═════ Information ═════
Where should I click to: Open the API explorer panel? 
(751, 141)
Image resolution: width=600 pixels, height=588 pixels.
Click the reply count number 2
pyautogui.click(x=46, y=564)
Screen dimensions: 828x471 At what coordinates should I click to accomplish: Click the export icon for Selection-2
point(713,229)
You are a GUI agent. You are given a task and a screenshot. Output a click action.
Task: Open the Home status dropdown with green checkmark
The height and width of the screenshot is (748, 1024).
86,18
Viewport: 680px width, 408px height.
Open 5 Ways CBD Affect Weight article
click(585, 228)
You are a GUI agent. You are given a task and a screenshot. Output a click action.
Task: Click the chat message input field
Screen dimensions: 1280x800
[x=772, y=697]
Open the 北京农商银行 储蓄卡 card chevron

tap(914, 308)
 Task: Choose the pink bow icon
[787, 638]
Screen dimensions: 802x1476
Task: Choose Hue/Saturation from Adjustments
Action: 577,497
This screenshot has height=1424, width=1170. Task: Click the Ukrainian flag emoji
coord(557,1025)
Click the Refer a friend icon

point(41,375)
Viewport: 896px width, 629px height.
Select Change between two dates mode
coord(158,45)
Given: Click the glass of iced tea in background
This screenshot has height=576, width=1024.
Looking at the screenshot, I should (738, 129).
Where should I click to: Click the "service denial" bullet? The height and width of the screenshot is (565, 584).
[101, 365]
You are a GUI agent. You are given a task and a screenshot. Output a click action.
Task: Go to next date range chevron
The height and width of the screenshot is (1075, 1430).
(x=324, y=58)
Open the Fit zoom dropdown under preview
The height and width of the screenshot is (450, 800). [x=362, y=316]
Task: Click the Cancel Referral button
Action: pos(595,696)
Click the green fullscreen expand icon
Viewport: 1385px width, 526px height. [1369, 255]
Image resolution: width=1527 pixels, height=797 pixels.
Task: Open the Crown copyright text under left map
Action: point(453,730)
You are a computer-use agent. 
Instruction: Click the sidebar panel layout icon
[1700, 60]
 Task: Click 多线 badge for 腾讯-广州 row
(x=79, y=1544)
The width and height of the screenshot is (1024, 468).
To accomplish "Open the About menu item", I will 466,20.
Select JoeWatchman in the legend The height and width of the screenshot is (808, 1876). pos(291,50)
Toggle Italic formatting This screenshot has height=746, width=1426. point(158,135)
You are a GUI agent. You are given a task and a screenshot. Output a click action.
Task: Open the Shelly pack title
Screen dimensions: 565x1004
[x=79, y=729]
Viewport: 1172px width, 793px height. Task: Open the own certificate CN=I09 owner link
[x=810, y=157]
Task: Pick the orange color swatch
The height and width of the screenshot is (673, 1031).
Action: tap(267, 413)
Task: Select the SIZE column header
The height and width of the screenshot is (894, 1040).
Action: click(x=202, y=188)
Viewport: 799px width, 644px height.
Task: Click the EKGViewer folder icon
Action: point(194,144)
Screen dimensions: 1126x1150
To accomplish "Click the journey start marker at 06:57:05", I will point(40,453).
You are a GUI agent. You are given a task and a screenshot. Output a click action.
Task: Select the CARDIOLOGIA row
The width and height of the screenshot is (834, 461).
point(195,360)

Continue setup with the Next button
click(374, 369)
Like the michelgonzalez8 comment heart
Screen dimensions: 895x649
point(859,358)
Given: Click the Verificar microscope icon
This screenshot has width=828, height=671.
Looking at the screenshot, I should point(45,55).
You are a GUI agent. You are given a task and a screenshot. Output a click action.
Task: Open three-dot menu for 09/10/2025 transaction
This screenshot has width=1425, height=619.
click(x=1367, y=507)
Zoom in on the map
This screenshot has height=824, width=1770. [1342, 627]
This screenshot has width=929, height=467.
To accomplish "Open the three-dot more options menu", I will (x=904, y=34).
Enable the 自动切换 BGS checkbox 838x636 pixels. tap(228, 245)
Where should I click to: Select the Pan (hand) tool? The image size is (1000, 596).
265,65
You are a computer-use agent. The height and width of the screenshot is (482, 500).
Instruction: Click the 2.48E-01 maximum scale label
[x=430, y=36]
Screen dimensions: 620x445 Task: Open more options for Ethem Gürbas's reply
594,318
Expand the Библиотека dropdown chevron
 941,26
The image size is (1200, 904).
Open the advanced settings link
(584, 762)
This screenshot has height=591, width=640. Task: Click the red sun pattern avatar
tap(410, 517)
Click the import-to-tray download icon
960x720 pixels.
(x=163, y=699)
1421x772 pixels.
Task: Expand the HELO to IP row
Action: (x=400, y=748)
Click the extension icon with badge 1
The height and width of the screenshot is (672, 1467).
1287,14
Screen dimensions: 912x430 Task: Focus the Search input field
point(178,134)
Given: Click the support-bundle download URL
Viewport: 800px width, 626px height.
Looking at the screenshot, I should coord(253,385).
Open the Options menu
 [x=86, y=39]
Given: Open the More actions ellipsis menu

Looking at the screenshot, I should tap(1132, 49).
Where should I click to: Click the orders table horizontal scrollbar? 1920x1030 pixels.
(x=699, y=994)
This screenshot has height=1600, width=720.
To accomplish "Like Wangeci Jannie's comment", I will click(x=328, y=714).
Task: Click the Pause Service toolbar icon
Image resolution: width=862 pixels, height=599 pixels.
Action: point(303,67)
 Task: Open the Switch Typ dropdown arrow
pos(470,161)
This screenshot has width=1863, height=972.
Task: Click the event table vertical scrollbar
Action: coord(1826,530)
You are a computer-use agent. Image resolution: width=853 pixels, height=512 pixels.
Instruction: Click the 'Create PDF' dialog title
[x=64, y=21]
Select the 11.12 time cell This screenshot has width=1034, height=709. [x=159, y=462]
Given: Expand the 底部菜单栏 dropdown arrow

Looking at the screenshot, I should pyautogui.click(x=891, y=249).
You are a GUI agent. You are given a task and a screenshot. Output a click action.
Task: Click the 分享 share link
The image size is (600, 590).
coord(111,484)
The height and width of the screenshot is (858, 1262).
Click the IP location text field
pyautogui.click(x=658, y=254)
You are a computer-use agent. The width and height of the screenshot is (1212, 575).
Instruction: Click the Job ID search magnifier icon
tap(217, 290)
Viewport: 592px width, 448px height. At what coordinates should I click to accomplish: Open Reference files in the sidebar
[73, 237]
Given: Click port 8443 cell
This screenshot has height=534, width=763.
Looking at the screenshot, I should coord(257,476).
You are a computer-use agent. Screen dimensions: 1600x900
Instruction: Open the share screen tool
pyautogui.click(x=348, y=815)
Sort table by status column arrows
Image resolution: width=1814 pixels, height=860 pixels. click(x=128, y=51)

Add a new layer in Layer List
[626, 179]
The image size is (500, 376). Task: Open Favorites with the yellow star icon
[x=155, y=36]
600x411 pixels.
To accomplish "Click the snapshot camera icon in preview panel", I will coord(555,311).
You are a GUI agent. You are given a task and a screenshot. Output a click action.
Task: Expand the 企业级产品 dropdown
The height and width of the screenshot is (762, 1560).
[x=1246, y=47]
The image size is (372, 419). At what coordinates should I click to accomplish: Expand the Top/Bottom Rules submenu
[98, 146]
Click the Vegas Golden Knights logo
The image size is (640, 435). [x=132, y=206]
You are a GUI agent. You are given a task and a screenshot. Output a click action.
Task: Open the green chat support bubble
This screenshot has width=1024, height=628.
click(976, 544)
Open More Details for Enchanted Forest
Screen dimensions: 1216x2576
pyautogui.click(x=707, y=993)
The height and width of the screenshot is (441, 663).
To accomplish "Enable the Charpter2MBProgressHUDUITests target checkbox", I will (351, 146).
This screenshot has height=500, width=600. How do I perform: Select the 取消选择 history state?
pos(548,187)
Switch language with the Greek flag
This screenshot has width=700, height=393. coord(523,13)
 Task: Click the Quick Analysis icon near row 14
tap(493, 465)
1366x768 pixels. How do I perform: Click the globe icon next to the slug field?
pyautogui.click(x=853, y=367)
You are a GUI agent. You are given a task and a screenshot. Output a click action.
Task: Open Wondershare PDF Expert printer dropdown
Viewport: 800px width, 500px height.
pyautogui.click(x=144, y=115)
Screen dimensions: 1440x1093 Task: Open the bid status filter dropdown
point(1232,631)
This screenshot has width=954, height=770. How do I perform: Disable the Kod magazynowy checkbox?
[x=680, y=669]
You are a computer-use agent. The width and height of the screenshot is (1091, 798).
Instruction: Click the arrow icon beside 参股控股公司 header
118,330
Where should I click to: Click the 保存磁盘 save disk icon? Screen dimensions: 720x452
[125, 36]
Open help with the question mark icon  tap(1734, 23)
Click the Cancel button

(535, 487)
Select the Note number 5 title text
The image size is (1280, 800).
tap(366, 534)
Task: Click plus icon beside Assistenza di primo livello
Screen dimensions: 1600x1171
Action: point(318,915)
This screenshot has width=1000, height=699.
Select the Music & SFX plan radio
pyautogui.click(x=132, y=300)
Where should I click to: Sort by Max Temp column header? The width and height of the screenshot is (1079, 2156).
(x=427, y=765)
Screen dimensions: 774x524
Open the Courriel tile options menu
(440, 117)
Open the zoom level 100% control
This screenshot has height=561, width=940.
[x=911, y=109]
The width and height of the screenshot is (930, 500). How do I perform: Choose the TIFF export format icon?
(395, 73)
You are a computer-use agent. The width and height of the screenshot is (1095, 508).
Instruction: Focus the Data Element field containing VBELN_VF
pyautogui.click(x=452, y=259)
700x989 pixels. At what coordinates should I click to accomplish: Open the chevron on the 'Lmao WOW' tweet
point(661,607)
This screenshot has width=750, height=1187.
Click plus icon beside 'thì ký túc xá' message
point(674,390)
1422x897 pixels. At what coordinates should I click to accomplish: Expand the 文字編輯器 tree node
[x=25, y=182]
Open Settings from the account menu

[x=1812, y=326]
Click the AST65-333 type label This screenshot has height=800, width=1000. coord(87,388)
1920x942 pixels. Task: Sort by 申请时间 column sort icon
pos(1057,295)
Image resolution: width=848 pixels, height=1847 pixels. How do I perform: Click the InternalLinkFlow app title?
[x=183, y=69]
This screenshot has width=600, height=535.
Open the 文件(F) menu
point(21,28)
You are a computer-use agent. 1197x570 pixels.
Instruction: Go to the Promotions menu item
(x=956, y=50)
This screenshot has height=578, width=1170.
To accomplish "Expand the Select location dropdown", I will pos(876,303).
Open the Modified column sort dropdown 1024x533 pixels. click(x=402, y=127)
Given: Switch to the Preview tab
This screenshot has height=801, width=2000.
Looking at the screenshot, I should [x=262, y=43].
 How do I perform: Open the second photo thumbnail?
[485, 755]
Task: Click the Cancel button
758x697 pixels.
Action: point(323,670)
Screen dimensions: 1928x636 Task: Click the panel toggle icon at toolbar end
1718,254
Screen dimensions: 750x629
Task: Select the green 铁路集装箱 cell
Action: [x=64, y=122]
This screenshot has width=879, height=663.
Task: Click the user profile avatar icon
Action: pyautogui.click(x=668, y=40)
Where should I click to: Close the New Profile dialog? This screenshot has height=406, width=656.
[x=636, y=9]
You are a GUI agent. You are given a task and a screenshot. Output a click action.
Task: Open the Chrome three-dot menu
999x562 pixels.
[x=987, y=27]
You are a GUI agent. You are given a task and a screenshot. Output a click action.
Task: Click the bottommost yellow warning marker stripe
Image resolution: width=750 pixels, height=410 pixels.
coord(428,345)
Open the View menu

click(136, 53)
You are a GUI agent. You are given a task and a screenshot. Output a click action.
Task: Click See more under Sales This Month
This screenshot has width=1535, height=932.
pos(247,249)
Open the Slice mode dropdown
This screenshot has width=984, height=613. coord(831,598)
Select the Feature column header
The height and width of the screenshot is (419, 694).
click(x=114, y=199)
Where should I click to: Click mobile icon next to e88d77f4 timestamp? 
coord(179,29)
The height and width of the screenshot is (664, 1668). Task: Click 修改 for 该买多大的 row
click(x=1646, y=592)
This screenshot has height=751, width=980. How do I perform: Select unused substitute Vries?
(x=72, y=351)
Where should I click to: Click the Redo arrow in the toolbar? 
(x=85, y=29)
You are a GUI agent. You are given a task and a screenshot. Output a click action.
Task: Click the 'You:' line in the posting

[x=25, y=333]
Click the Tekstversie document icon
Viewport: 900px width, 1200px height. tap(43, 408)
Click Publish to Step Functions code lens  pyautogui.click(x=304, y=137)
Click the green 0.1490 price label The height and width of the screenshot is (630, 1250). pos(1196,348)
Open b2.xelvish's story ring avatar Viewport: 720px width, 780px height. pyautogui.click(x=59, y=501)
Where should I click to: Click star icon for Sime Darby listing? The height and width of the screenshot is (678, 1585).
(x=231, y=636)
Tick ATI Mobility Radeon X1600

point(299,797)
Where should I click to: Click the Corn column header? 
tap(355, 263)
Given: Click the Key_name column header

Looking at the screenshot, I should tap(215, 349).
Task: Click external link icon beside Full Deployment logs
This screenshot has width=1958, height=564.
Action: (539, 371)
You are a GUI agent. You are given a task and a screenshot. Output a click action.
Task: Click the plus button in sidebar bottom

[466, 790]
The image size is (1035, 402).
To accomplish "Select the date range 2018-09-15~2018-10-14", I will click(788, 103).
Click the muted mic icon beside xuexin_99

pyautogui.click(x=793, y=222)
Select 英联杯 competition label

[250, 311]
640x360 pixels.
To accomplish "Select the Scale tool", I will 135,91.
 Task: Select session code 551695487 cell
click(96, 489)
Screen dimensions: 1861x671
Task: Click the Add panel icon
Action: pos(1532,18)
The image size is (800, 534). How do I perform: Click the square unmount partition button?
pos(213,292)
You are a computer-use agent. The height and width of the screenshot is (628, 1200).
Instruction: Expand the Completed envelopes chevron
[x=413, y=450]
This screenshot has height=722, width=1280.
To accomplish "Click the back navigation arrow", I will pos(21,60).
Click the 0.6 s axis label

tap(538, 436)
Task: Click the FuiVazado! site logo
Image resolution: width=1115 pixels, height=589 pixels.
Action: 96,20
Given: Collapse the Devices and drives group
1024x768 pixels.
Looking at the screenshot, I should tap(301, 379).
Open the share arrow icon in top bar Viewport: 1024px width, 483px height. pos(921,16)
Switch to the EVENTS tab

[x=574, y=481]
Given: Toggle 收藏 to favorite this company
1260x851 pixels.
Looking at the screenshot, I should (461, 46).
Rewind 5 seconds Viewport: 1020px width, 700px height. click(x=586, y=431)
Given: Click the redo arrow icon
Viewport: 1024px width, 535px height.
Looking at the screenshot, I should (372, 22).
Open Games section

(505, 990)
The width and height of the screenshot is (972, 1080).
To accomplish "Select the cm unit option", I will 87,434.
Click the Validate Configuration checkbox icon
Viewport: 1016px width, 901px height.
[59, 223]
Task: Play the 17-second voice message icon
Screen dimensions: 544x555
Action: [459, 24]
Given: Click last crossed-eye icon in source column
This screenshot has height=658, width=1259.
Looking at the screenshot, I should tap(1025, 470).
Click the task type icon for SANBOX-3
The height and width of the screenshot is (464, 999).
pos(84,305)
═════
### Exercise goal
Could you return exactly the lines above from the line with "Task: Select the SIZE column header" to the line with "Screen dimensions: 1126x1150", both included, and nothing else?

### Written response
Task: Select the SIZE column header
The height and width of the screenshot is (894, 1040).
Action: click(x=202, y=188)
Viewport: 799px width, 644px height.
Task: Click the EKGViewer folder icon
Action: point(194,144)
Screen dimensions: 1126x1150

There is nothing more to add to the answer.